Hydrogen gas used for all measurement is BIP PLUS grade high-purity 99.999996% hydrogen from Air Products. The gas adsorption temperature was maintained at 77.4 ± 0.1 K. The pressure was monitored with an accuracy of ± 0.02%. Each gas dosing was followed by the equilibration time of at least 20 min. Helium gas used for pycnometer, HTP-1 and 3Flex is Grade A helium from BOC.

4.3 Mechanical properties

Pure polymer films were manufactured by dissolving 1.22 g PIM-1 in 40 ml chloroform and pouring the solution into a large 20 cm Petri dish where it was left to evaporate for 48 h. To prepare composite films, the metal–organic framework MIL-101 and activated carbon AX21 powders were separately stirred with a small amount of chloroform for 24 h and added to PIM-1/chloroform solution to then be stirred for another 24 h in room temperature. Different ratios of MIL-101: PIM-1 and AX21: PIM-1 mixtures were prepared to obtain 10 wt%, 20 wt%, 30 wt%, 40 wt% and 50 wt% solutions. PIM-1/MIL-101 solutions were poured into a Petri dish and left to evaporate for 48 h. PIM-1/AX21 films were left to evaporate in a closed desiccator for period of 2 weeks. After evaporation, all films were dried under vacuum at 353 K for 8 h to eliminate solvent residues. For mechanical testing purposes, rectangular samples were cut according to BS EN ISO 527-3:1996 standard (1/2 of Specimen type 2) (33). Preliminary tests were run to confirm that the decreased dimensions of specimens did not influence the mechanical characterisation results. The thickness of the samples was assessed using a Mitutoyo 227-211 Absolute Digimatic Micrometer with ± 0.001 mm measurement accuracy and measuring force adjustment.

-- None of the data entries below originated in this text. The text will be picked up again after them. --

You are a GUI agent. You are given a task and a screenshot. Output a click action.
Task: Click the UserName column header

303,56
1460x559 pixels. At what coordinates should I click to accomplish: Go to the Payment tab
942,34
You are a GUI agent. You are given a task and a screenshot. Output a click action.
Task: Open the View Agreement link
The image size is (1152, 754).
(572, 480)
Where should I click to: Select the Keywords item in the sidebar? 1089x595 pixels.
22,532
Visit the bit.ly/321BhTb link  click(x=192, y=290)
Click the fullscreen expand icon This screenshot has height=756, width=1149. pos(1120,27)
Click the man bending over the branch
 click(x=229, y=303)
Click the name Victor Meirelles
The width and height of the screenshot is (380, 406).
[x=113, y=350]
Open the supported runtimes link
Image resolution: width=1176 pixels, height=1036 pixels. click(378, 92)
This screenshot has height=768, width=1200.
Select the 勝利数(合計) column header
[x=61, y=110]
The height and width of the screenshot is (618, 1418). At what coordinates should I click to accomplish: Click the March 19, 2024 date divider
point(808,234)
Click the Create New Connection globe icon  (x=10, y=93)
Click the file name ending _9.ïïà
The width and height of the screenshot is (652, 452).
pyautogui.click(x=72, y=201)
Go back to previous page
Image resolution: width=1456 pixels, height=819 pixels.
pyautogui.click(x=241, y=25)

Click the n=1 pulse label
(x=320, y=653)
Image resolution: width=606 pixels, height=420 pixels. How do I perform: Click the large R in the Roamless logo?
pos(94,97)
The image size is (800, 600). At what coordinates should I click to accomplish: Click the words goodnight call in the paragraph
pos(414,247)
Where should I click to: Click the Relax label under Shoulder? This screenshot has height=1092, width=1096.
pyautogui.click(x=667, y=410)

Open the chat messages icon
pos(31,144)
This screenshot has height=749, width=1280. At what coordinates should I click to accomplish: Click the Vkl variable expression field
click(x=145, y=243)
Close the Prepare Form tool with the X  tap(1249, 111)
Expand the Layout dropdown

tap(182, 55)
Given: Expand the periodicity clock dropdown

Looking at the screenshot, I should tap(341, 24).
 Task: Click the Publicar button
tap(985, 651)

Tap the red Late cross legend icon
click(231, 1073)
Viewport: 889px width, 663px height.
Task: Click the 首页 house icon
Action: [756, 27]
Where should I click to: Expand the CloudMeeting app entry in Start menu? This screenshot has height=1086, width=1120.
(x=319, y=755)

Uniaxial tensile testing was performed on a Instron 3369 instrument with a 50 N static load cell and pneumatic clamps with a quasi-static strain rate of 2 mm/min. Values of force and clamps extension were recorded. Yielding and ultimate stress and strains were calculated and Young’s moduli were determined from the linear stress–strain curve. At least nine samples were tested for pure PIM-1 and each composite film.